The Way Through the Woods by Long Litt Woon and Barbara Haveland (trans.)
Long Litt Woon enrols in a ‘mushrooming for beginners’ course in her home city of Oslo. She’s looking for ways through her crippling grief after her husband’s sudden death, not realising she is about to uncover her new hobby, one which will reshape her life.
The Way Through the Woods is a story of Long’s discoveries and recovery, as well as a book about the role of mushrooms in Norwegian communities and culture. It also includes recipes, notes for identification and recounts narratives of the people in the Norwegian mushrooming scene.

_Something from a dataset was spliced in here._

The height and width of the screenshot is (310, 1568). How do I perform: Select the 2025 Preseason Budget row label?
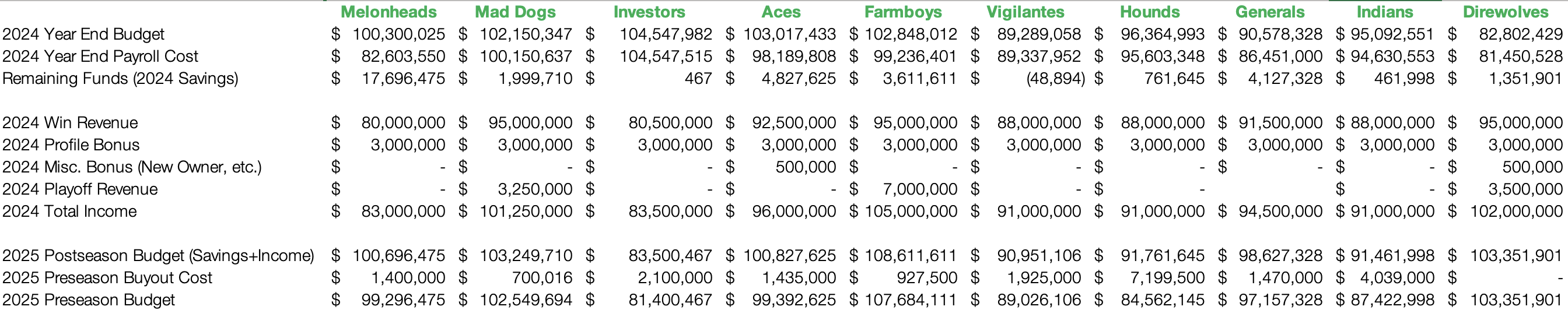click(88, 300)
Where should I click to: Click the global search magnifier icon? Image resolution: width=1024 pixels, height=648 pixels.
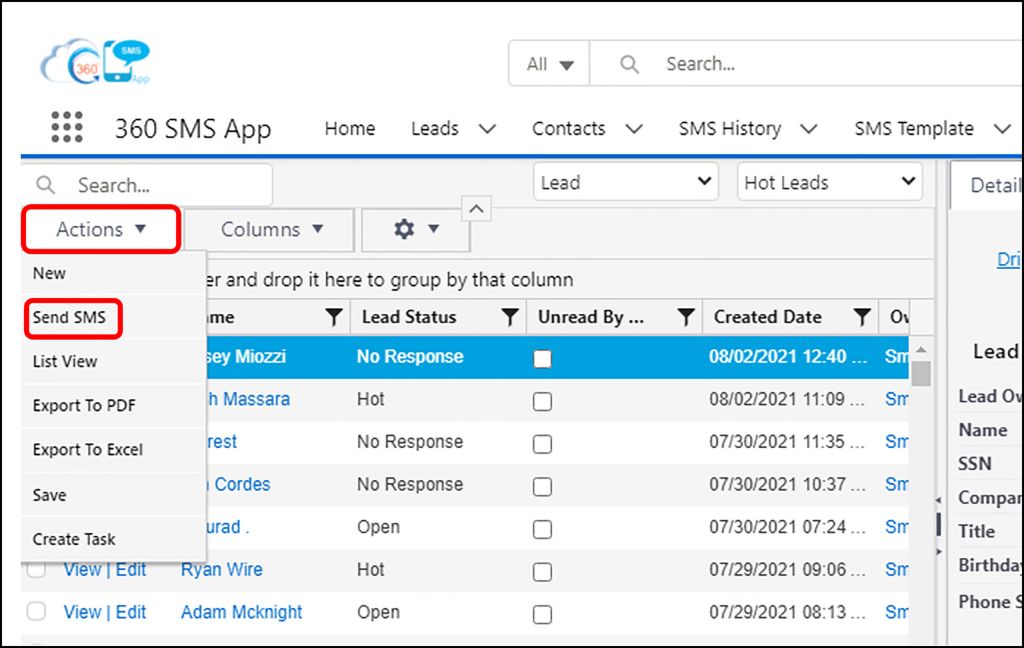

I was drawn to this book because of my own interests (and hobbies) in the endlessly fascinating world of relationships between humans and micro-organisms in the kitchen and garden, and I suspect many more readers who share my love of growing and making things will be drawn to it too.
Long’s book is just as much for readers of natural and cultural history as armchair gastronomers, as she explores and then shares the science of fungi, their roles in forests and soil and the ways they underpin all life on earth. As Long starts to see and appreciate the threads connecting history, food, science and ecology, she also finds her way back to herself and connects with a new community. Long shares stories of her ‘mushroom buddies’: these unlikely friends, met through their shared hobby, gradually reveal knowledge and secret mushroom spots to her. I was struck by how secretive and territorial the Oslo mushroom hunters appear here – I didn’t realise how seriously this pursuit is taken. Exams are required to become a qualified inspector, and there is a standard practice of having all hauls checked over by one of these professionals. The Way Through the Woods will make a lovely gift for the curious bushwalker, recently bereaved person, or even the niche hobbyist in your life.